### Task item
Set every entry down again exactly, omitting none.
(Beginning of Supplied data)
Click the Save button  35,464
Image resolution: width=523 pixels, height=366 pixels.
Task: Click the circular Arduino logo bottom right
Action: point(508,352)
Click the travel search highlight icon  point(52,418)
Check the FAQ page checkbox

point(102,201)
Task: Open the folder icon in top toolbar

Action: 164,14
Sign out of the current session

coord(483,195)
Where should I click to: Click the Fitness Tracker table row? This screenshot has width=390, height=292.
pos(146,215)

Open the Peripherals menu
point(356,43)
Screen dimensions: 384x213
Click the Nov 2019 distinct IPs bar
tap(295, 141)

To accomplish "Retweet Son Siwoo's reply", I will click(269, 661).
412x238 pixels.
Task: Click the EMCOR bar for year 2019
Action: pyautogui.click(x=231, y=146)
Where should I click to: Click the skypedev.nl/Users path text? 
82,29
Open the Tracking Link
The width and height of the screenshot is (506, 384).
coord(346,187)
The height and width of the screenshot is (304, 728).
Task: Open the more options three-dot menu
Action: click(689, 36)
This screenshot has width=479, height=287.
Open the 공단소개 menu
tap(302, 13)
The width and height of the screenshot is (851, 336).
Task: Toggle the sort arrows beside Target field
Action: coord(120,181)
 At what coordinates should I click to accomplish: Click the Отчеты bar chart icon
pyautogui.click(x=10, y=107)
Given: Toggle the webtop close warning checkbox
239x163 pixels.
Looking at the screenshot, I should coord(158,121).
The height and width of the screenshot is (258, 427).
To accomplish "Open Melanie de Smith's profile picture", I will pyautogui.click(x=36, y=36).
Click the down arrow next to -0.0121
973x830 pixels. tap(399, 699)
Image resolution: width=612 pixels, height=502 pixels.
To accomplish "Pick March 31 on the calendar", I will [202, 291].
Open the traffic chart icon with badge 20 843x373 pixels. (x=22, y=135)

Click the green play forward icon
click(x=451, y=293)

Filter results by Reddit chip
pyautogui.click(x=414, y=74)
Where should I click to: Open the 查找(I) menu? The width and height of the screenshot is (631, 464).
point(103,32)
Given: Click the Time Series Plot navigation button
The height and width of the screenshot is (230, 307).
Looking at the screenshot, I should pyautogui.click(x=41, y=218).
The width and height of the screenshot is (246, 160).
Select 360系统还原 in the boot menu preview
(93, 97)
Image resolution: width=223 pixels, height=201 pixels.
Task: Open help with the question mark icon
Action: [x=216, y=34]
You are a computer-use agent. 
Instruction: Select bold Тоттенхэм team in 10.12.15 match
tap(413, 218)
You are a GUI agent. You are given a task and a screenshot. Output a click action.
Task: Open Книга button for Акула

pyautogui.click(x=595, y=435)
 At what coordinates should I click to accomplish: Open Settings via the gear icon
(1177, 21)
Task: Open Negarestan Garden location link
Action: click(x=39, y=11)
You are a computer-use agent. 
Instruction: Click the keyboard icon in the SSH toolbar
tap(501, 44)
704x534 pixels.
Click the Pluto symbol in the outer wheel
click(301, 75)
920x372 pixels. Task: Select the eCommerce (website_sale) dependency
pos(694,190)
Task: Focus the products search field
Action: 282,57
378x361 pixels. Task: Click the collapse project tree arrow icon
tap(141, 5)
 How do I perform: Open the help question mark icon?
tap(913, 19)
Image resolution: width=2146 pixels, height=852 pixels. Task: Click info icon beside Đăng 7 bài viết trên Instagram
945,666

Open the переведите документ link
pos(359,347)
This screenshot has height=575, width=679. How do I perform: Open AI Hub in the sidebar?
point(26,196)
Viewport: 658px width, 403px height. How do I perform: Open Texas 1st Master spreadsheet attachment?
(End of Supplied data)
### Exercise response
Click the Save button  35,464
Image resolution: width=523 pixels, height=366 pixels.
Task: Click the circular Arduino logo bottom right
Action: point(508,352)
Click the travel search highlight icon  point(52,418)
Check the FAQ page checkbox

point(102,201)
Task: Open the folder icon in top toolbar

Action: 164,14
Sign out of the current session

coord(483,195)
Where should I click to: Click the Fitness Tracker table row? This screenshot has width=390, height=292.
pos(146,215)

Open the Peripherals menu
point(356,43)
Screen dimensions: 384x213
Click the Nov 2019 distinct IPs bar
tap(295, 141)

To accomplish "Retweet Son Siwoo's reply", I will click(269, 661).
412x238 pixels.
Task: Click the EMCOR bar for year 2019
Action: pyautogui.click(x=231, y=146)
Where should I click to: Click the skypedev.nl/Users path text? 
82,29
Open the Tracking Link
The width and height of the screenshot is (506, 384).
coord(346,187)
The height and width of the screenshot is (304, 728).
Task: Open the more options three-dot menu
Action: click(689, 36)
This screenshot has width=479, height=287.
Open the 공단소개 menu
tap(302, 13)
The width and height of the screenshot is (851, 336).
Task: Toggle the sort arrows beside Target field
Action: coord(120,181)
 At what coordinates should I click to accomplish: Click the Отчеты bar chart icon
pyautogui.click(x=10, y=107)
Given: Toggle the webtop close warning checkbox
239x163 pixels.
Looking at the screenshot, I should coord(158,121).
The height and width of the screenshot is (258, 427).
To accomplish "Open Melanie de Smith's profile picture", I will pyautogui.click(x=36, y=36).
Click the down arrow next to -0.0121
973x830 pixels. tap(399, 699)
Image resolution: width=612 pixels, height=502 pixels.
To accomplish "Pick March 31 on the calendar", I will [202, 291].
Open the traffic chart icon with badge 20 843x373 pixels. (x=22, y=135)

Click the green play forward icon
click(x=451, y=293)

Filter results by Reddit chip
pyautogui.click(x=414, y=74)
Where should I click to: Open the 查找(I) menu? The width and height of the screenshot is (631, 464).
point(103,32)
Given: Click the Time Series Plot navigation button
The height and width of the screenshot is (230, 307).
Looking at the screenshot, I should pyautogui.click(x=41, y=218).
The width and height of the screenshot is (246, 160).
Select 360系统还原 in the boot menu preview
(93, 97)
Image resolution: width=223 pixels, height=201 pixels.
Task: Open help with the question mark icon
Action: [x=216, y=34]
You are a computer-use agent. 
Instruction: Select bold Тоттенхэм team in 10.12.15 match
tap(413, 218)
You are a GUI agent. You are given a task and a screenshot. Output a click action.
Task: Open Книга button for Акула

pyautogui.click(x=595, y=435)
 At what coordinates should I click to accomplish: Open Settings via the gear icon
(1177, 21)
Task: Open Negarestan Garden location link
Action: click(x=39, y=11)
You are a computer-use agent. 
Instruction: Click the keyboard icon in the SSH toolbar
tap(501, 44)
704x534 pixels.
Click the Pluto symbol in the outer wheel
click(301, 75)
920x372 pixels. Task: Select the eCommerce (website_sale) dependency
pos(694,190)
Task: Focus the products search field
Action: 282,57
378x361 pixels. Task: Click the collapse project tree arrow icon
tap(141, 5)
 How do I perform: Open the help question mark icon?
tap(913, 19)
Image resolution: width=2146 pixels, height=852 pixels. Task: Click info icon beside Đăng 7 bài viết trên Instagram
945,666

Open the переведите документ link
pos(359,347)
This screenshot has height=575, width=679. How do I perform: Open AI Hub in the sidebar?
point(26,196)
Viewport: 658px width, 403px height. How do I perform: Open Texas 1st Master spreadsheet attachment?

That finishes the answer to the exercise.